What to do: The data below holds a line containing "[Tinted Lip Protection SPF 45] (46, 1095)" and a line containing "[So Pure Cool Conditioner 400mL] (187, 2165)"; please quote exactly those two lines and every line between them, and nothing else.

** Records for processing follows **

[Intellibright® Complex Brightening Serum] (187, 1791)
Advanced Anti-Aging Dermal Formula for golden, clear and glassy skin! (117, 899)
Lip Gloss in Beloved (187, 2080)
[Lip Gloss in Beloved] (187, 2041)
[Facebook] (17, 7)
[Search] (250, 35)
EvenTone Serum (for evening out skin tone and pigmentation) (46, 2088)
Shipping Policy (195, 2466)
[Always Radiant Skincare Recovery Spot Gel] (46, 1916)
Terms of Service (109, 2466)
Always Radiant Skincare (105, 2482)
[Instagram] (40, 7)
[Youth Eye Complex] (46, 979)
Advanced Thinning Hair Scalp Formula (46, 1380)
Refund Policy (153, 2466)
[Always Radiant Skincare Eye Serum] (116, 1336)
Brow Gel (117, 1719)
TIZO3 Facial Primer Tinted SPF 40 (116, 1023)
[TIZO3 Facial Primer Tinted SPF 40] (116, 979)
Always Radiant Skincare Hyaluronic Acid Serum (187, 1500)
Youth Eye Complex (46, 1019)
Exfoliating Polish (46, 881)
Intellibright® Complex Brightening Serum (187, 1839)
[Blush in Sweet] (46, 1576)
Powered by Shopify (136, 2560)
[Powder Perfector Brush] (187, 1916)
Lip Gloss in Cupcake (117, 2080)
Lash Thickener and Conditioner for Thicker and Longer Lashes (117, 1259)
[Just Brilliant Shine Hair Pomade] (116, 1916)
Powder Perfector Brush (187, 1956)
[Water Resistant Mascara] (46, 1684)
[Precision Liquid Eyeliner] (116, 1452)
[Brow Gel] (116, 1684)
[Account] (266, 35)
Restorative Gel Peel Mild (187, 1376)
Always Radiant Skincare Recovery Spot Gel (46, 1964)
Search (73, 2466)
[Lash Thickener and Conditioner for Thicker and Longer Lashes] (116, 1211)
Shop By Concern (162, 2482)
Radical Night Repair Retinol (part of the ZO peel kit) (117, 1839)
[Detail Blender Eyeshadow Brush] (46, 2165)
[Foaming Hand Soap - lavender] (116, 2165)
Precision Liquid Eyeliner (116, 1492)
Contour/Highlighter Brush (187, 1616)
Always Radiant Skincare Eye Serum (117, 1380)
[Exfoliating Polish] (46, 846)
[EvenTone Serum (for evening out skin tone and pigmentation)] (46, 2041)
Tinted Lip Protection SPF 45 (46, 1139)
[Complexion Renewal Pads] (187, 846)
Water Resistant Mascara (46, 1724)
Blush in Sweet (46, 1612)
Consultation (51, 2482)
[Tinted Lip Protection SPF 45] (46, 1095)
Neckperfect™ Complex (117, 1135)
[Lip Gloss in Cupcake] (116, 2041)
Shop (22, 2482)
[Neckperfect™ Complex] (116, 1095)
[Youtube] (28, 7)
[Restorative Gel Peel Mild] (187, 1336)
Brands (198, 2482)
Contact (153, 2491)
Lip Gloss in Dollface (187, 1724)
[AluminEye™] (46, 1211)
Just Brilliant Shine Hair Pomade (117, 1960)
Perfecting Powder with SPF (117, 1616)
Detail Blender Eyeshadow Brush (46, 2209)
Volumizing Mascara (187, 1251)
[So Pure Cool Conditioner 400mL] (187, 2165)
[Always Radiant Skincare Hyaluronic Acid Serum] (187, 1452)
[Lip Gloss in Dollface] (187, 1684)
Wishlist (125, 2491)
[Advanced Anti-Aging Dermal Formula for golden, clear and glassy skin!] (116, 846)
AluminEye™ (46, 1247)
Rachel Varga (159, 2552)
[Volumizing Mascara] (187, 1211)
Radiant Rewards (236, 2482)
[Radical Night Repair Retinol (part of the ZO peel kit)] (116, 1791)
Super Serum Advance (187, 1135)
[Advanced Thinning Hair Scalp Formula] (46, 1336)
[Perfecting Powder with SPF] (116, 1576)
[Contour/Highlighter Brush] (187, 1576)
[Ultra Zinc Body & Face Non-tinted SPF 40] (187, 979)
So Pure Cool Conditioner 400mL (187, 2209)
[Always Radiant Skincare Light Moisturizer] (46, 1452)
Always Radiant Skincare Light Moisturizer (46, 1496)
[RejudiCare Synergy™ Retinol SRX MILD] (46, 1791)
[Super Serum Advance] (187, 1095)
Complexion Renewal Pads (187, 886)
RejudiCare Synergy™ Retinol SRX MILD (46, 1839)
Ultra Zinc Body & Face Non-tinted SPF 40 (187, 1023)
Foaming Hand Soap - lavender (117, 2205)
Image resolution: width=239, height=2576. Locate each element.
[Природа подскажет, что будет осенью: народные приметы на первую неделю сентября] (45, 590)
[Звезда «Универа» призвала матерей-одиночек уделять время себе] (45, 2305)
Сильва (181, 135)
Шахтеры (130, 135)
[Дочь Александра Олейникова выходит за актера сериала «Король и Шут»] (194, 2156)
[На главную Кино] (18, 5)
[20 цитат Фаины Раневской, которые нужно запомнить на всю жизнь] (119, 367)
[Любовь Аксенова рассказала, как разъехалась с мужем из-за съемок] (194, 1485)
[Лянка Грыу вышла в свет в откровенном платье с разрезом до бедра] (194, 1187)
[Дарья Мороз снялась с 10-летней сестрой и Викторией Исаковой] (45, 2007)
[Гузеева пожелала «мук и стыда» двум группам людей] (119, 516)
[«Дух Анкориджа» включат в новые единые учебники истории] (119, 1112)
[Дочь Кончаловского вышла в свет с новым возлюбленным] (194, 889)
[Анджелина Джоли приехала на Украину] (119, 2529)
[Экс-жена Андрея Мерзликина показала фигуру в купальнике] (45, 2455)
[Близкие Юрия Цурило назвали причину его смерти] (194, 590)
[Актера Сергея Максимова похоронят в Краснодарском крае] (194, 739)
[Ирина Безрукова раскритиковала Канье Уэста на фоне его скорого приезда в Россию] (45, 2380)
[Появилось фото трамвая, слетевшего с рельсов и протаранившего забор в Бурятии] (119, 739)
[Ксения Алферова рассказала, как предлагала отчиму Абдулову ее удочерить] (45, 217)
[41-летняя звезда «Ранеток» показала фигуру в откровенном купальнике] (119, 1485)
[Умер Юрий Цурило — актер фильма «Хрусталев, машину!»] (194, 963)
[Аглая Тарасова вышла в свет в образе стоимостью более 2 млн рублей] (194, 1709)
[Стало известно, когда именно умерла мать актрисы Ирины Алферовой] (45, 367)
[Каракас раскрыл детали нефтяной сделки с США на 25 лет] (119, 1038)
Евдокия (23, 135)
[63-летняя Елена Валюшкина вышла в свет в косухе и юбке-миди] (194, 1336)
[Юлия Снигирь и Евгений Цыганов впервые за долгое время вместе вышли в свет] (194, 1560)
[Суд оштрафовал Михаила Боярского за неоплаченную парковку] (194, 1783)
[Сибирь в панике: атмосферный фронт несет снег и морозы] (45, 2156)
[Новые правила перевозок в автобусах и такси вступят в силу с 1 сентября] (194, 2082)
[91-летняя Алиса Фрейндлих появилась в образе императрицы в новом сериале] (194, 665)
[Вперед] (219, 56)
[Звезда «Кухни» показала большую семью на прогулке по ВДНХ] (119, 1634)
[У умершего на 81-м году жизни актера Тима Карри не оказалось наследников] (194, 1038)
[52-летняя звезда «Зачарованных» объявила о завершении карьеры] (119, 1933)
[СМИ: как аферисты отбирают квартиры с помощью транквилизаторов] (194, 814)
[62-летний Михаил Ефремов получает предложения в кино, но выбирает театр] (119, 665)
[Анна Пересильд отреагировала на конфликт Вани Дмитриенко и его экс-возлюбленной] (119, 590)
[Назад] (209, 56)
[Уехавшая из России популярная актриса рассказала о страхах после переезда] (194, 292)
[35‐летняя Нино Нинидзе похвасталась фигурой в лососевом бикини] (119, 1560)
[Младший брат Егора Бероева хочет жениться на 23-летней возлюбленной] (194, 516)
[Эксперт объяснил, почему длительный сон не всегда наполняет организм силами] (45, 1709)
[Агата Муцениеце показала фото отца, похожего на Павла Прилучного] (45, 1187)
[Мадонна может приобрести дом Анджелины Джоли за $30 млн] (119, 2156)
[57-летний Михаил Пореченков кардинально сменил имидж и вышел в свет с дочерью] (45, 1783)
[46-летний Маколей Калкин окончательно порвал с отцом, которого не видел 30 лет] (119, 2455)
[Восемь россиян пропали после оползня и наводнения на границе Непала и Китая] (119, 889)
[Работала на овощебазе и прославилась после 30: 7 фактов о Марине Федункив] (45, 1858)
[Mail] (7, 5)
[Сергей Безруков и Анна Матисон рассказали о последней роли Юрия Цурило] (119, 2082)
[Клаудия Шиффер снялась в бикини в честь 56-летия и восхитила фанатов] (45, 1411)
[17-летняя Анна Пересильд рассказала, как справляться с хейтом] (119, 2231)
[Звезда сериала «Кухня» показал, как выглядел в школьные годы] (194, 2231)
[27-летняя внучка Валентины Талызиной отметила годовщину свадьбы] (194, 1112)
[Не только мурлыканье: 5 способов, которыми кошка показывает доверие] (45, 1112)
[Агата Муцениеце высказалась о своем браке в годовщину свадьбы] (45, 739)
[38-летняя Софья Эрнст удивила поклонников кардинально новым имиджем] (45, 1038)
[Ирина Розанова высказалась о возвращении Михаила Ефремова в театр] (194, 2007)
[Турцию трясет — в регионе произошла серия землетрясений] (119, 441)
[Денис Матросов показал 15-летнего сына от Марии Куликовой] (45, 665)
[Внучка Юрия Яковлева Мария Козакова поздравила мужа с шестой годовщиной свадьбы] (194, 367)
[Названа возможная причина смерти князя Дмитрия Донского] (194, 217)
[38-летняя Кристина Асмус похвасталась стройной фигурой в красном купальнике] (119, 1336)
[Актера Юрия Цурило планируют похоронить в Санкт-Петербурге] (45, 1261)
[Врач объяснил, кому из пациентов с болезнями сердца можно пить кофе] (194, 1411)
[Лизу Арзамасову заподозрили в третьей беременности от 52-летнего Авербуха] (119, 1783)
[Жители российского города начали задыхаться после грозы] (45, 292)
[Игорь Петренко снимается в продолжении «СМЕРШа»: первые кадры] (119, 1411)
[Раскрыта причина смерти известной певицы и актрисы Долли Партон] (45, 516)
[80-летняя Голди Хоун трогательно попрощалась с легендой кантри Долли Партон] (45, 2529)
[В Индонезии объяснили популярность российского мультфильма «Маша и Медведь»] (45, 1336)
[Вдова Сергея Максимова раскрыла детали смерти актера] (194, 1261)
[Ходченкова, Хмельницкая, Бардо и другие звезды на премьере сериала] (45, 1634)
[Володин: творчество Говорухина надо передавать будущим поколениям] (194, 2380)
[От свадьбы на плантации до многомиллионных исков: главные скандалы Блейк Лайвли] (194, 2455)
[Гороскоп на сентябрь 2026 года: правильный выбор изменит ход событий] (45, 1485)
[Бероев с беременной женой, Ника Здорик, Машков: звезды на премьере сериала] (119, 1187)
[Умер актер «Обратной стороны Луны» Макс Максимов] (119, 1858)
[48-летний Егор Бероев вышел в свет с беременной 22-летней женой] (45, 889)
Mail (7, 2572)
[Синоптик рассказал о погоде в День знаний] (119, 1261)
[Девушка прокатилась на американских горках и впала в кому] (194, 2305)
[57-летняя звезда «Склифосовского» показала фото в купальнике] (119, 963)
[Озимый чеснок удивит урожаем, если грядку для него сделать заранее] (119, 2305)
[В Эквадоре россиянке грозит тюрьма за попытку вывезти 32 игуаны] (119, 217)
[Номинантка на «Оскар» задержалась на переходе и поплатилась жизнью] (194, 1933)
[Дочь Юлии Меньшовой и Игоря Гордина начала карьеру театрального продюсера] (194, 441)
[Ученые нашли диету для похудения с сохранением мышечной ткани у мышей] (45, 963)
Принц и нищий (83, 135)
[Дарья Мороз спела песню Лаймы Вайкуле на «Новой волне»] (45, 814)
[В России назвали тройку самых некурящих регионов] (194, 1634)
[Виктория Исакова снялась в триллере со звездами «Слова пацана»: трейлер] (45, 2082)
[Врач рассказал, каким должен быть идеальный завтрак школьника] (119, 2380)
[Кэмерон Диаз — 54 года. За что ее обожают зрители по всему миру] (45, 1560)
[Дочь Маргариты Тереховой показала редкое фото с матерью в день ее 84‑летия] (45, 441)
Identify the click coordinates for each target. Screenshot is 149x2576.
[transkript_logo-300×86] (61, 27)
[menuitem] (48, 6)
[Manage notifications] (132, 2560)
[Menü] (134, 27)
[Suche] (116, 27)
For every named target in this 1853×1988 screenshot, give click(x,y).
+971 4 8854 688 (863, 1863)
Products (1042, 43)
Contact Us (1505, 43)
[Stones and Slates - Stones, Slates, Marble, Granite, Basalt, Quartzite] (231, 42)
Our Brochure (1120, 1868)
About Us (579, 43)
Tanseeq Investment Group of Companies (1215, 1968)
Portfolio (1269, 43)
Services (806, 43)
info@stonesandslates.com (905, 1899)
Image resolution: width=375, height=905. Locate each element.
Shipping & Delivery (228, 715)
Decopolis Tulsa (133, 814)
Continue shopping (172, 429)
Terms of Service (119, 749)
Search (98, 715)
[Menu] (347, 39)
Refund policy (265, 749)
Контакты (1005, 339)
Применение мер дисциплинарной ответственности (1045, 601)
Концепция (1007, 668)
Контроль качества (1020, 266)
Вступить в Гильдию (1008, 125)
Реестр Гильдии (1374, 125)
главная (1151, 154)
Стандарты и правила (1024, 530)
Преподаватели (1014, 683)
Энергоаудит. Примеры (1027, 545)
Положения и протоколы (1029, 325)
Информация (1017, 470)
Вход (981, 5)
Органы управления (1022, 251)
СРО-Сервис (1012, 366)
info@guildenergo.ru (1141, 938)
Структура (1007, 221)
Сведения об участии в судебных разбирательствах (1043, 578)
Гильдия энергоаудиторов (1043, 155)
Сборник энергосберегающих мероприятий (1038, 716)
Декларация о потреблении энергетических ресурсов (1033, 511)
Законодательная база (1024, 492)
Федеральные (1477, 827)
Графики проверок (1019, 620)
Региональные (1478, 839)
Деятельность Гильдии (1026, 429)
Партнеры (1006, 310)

** End of Records for processing **

Output of the exercise:
[Tinted Lip Protection SPF 45] (46, 1095)
Neckperfect™ Complex (117, 1135)
[Lip Gloss in Cupcake] (116, 2041)
Shop (22, 2482)
[Neckperfect™ Complex] (116, 1095)
[Youtube] (28, 7)
[Restorative Gel Peel Mild] (187, 1336)
Brands (198, 2482)
Contact (153, 2491)
Lip Gloss in Dollface (187, 1724)
[AluminEye™] (46, 1211)
Just Brilliant Shine Hair Pomade (117, 1960)
Perfecting Powder with SPF (117, 1616)
Detail Blender Eyeshadow Brush (46, 2209)
Volumizing Mascara (187, 1251)
[So Pure Cool Conditioner 400mL] (187, 2165)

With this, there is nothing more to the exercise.